Día 221 · domingo, 9 de agosto
"Y me ha dicho: Bástate mi gracia; porque mi poder se perfecciona en la debilidad. Por tanto, de buena gana me gloriaré más bien en mis debilidades, para que repose sobre mí el poder de Cristo."2 CORINTIOS 12:9
Hola, mi querido… qué bueno tenerte hoy. Es By God's Call — día 221, Fuerte en Debilidad.
"Y me ha dicho: Bástate mi gracia; porque mi poder se perfecciona en la debilidad. Por tanto, de buena gana me gloriaré más bien en mis debilidades, para que repose sobre mí el poder de Cristo." Segunda de Corintios, capítulo doce, versículo nueve.
Detente un momento con esas palabras.
Pablo no estaba en un día tranquilo cuando escribió esto. Tenía algo — un dolor, una limitación, algo que no se iba — y pidió a Dios que lo quitara.
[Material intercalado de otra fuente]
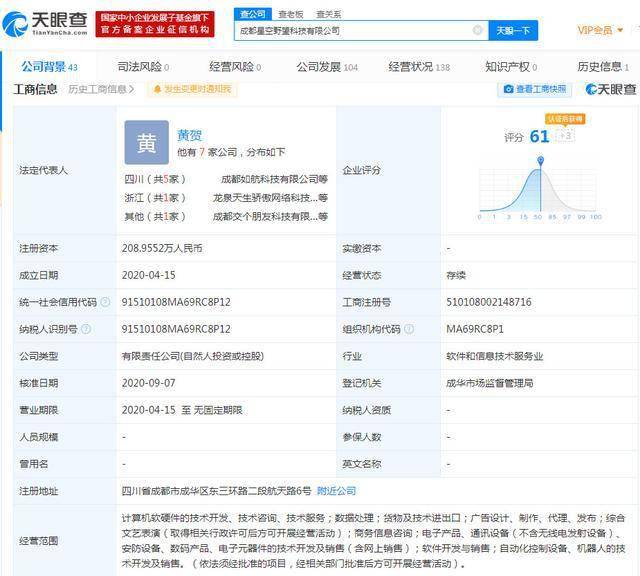The height and width of the screenshot is (576, 640).
Task: Click the company name search field
Action: point(355,31)
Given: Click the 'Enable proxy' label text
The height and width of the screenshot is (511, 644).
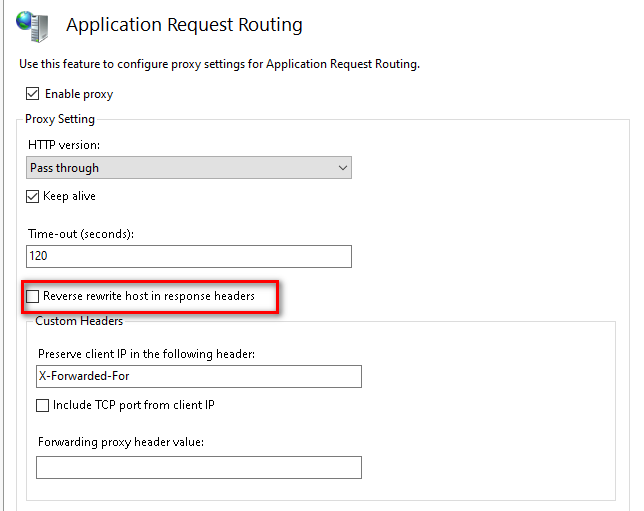Looking at the screenshot, I should click(79, 94).
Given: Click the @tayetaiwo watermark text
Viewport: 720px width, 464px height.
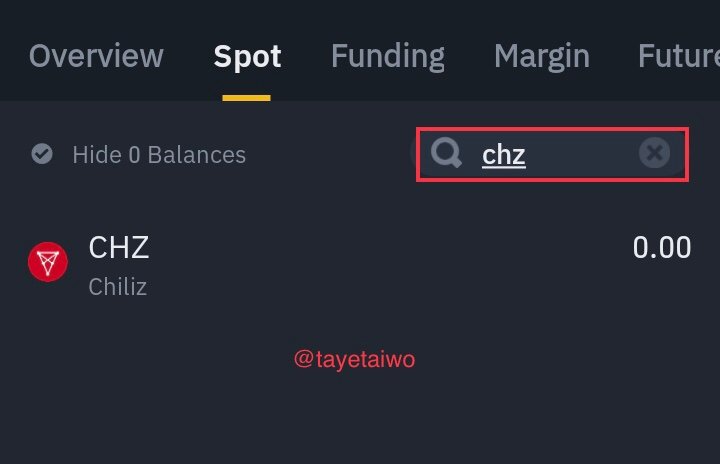Looking at the screenshot, I should tap(354, 359).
Una vez. Dos veces. Tres veces. Y la respuesta que llegó no fue el alivio que esperaba. Fue una voz. Fue una promesa. Personal, directa, firme: "Bástate mi gracia."
Dios no ignoró el dolor de Pablo. Habló en medio de él. Y así es como actúa — no siempre quitando el peso, sino entrando en el peso contigo y diciéndote: lo que tengo es más que suficiente para esto.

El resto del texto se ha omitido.